Le fossile

Un morceau de côte de Puijila au moment de sa découverte au sol. Le morceau mesure environ 2 cm de longueur.
Reconstitution et imagerie 3D
Beaucoup des os de ce fossile ont été exhumés brisés. Par la suite, plusieurs ont été assemblés et collés avec un consolidant. C'est le cas notamment de certaines parties du crâne, sans oublier les os des pattes et les vertèbres.
Certains fragments étaient toutefois trop fragiles pour être assemblés. Heureusement, les paléontologues ont pu faire appel à la technique du balayage tridimensionnel pour effectuer une reconstitution virtuelle de Puijila.

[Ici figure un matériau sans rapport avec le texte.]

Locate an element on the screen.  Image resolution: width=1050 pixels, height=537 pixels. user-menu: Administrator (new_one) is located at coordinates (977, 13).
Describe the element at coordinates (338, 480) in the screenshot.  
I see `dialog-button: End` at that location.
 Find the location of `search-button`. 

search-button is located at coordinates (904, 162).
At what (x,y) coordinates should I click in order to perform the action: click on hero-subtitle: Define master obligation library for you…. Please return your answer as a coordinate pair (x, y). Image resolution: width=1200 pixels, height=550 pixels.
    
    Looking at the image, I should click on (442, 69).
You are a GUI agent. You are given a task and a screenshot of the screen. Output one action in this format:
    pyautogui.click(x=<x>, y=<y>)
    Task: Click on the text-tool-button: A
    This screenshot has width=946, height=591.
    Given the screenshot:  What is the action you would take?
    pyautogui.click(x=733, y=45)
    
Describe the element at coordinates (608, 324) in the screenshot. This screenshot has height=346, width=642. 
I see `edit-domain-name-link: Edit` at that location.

La surface de presque tous les os a fait l'objet d'un balayage au Centre d'imagerie Arius3D du Musée canadien de la nature. La boîte crânienne a été traitée par tomographie par ordinateur dans un centre spécialisé (Center for Quantitative Imaging) de l'université de l'État de la Pennsylvanie. L'imagerie tridimensionnelle permet une reconstitution plus rapide et plus facile du squelette que le montage du spécimen. De plus, elle évite d'endommager les fragiles ossements.
Il est également possible de reconstituer les os manquants et de les intégrer à l'image virtuelle 3D. Pour ce faire, on procède à des comparaisons entre divers os de l'animal, puis entre le squelette de Puijila et ceux d'autres mammifères, actuels et fossiles.

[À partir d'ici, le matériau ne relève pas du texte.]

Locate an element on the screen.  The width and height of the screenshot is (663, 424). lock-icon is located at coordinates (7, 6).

En plus de tous ces avantages, le fait de visualiser le crâne en trois dimensions a permis à la paléontologue Natalia Rybczynski d'établir un heureux rapprochement entre le crâne en 3D et celui de pinnipèdes marins fossiles déjà connus. Cette ressemblance appuie l'hypothèse voulant que Puijila appartienne au groupe des Pinnipèdes.
Le balayage 3D peut aussi servir à des reconstitutions physiques qu'on appelle des « impressions 3D ». Une « imprimante » produit des copies de l'os en alternant des couches de poudre et de liant, qui s'agglutinent pour former un solide. On a présenté un de ces modèles à l'exposition spéciale Mammifères insolites. (Visionnez une vidéo montrant la création d'une impression 3D.)

Un nouveau fossile pour le Nunavut
Le fossile de Puijila darwini est la propriété du gouvernement du Nunavut (le territoire le plus septentrional du Canada). Le matériel paléontologique découvert au Nunavut appartient au gouvernement territorial. Celui-ci en a confié la gestion au Musée canadien de la nature à Ottawa. L'équipe du projet responsable des fouilles et de l'étude du spécimen Puijila relève également du Musée.